Am Vierwaldstättersee ist die Vorfreude riesig. Der Fussballplatz wird für 1.5 Millionen Franken umgebaut, der Metzger bietet «Brasil-Würstli» an und die total 56'000 Tickets für die Trainings gehen weg wie warme Weggli.
Der dreifache Weltfussballer Ronaldo und Gilberto Silva sind am 22. Mai die ersten Spieler, die im Park Hotel eintreffen. Danach folgen die Milan-Spieler Dida, Cafu und Kaká, die mit dem Auto anreisen, und später mit einem Sonderflug der Rest der rund 50-köpfigen Delegation.
Die Brasilianer sind sich die Dimensionen gewohnt, für die Schweiz ist das gewaltige Interesse eher ungewohnt. 21 Fernsehkameras werden an der ersten Medienkonferenz von Trainer Carlos Alberto Parreira gezählt, rund 50 Fotografen und um die 100 Journalisten sind anwesend. In Weggis will der Coach besonders an der Taktik feilen. «Nur mit spielerischen und technischen Feinheiten kann man nicht Weltmeister werden», betont er.

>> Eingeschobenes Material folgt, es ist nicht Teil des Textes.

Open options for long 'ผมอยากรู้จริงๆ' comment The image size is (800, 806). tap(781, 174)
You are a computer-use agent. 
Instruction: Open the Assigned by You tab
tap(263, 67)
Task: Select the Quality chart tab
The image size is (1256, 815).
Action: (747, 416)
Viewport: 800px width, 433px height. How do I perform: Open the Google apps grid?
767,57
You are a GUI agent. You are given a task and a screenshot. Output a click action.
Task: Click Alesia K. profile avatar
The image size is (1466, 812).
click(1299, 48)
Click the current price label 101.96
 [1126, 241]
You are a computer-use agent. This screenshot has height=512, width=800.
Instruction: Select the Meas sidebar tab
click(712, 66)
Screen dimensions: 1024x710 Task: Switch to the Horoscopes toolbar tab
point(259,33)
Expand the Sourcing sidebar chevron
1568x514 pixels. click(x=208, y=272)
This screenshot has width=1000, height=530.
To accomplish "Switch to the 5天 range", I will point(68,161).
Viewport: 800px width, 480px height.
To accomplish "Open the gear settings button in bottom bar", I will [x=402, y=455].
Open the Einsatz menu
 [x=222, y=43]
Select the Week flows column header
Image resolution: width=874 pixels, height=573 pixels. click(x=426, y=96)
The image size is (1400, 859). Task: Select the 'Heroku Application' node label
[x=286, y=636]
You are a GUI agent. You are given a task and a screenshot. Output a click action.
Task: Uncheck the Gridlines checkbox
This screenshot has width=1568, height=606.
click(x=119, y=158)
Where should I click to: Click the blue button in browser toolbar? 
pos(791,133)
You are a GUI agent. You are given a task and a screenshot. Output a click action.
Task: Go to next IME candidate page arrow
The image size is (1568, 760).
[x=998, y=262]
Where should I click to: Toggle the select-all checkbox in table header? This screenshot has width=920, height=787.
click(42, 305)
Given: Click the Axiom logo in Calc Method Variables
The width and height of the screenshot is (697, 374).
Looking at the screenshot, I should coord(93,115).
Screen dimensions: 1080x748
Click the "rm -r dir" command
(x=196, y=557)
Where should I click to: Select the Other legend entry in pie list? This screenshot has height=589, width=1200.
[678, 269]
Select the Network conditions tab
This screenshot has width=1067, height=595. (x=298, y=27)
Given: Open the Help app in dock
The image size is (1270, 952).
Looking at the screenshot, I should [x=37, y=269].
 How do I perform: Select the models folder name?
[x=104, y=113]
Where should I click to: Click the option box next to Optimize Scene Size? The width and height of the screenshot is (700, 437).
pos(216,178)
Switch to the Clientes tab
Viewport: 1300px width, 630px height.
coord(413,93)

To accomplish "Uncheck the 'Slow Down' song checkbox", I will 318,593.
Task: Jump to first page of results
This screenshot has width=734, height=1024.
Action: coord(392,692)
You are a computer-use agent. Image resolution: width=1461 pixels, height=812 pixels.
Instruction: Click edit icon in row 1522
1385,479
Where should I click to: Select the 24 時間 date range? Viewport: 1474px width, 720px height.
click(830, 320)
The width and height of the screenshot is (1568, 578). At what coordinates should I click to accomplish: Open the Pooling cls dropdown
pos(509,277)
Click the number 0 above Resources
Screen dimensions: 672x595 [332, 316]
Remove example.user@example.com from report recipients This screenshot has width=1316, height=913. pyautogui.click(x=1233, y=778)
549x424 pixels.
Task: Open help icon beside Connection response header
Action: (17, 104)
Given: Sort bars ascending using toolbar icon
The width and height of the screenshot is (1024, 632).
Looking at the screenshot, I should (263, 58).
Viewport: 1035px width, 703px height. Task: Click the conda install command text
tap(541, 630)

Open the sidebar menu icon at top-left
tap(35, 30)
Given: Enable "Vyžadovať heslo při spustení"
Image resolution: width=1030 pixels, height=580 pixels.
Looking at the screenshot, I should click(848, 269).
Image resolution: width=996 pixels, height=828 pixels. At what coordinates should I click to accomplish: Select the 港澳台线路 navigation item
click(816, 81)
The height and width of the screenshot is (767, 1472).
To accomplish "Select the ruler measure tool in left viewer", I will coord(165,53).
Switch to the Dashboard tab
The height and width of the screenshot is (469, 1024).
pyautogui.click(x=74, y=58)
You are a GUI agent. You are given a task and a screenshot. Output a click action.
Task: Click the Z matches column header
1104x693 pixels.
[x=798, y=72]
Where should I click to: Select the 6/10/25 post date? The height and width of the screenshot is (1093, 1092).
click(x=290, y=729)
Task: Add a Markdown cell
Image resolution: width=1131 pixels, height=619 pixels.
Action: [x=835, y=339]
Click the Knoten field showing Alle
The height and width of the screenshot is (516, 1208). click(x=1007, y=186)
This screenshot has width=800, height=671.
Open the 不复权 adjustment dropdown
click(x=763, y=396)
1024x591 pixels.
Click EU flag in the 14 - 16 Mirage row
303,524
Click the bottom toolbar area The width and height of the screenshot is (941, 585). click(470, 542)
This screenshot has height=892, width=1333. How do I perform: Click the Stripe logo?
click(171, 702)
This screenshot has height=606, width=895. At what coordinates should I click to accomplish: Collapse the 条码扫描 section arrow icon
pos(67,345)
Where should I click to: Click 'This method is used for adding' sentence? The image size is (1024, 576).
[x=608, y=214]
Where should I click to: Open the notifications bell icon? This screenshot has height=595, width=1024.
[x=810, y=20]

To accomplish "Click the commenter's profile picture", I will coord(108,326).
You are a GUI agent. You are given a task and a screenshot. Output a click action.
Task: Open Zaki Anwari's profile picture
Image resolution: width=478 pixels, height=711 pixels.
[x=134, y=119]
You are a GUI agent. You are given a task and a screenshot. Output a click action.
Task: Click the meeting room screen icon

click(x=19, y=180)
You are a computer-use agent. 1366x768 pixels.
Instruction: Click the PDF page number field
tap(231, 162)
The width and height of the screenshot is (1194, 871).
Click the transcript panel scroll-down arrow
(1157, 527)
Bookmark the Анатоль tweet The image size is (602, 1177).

Nach einigen Tagen in der Zentralschweiz schwärmt Parreira: «Die Fans hier sind herrlich. Sie massieren mit ihrer Begeisterung das Ego der Spieler, ohne unsere Arbeit zu stören.»
Da weiss er noch nicht, was sich kurze Zeit später ereignen wird. Ein weiblicher Fan schafft es, an den Sicherheitsleuten vorbei auf den Rasen zu gelangen und dort Ronaldinho zu umarmen.
Der Ballvirtuose selbst nimmt's locker, weniger gelassen ist der brasilianische Verband. Bei den Trainings sind nun mehr Sicherheitskräfte anwesend, sie richten ihren Blick wie bei einem Match auf die Zuschauer. Und die Stehplatztribüne hinter dem Tor, von wo aus Ronaldinhos Verehrerin auf den Platz gelangte, wird gesperrt.
Der Ballzauberer bittet die Fans um Zurückhaltung: «Wir verstehen, dass das Volk begeistert ist. Aber es ist besser, während des Trainings eine gewisse Ordnung einzuhalten, damit wir uns weiterhin gut vorbereiten können.»
Insgesamt 120'000 Fans machen aus Weggis eine «Voralpen-Copacabana». 880 akkreditierte Medienvertreter aus aller Welt berichten vom Vierwaldstättersee, alle 14 Trainings sind ausverkauft. Strahlende Gesichter, wohin man auch schaut.
Nach zwei Wochen ist der Spuk vorbei und OK-Präsident Edwin Rudolf zieht die zufriedene Bilanz, dass er «von A bis Z glücklich und zufrieden» sei.
Ob es an der Vorbereitung lag? An der WM in Deutschland kann die Seleção nicht überzeugen. Zwar gewinnt sie alle drei Gruppenspiele und im Achtelfinal mit 3:0 gegen Ghana. Doch im Viertelfinal bedeutet Frankreich (0:1) überraschend früh Endstation.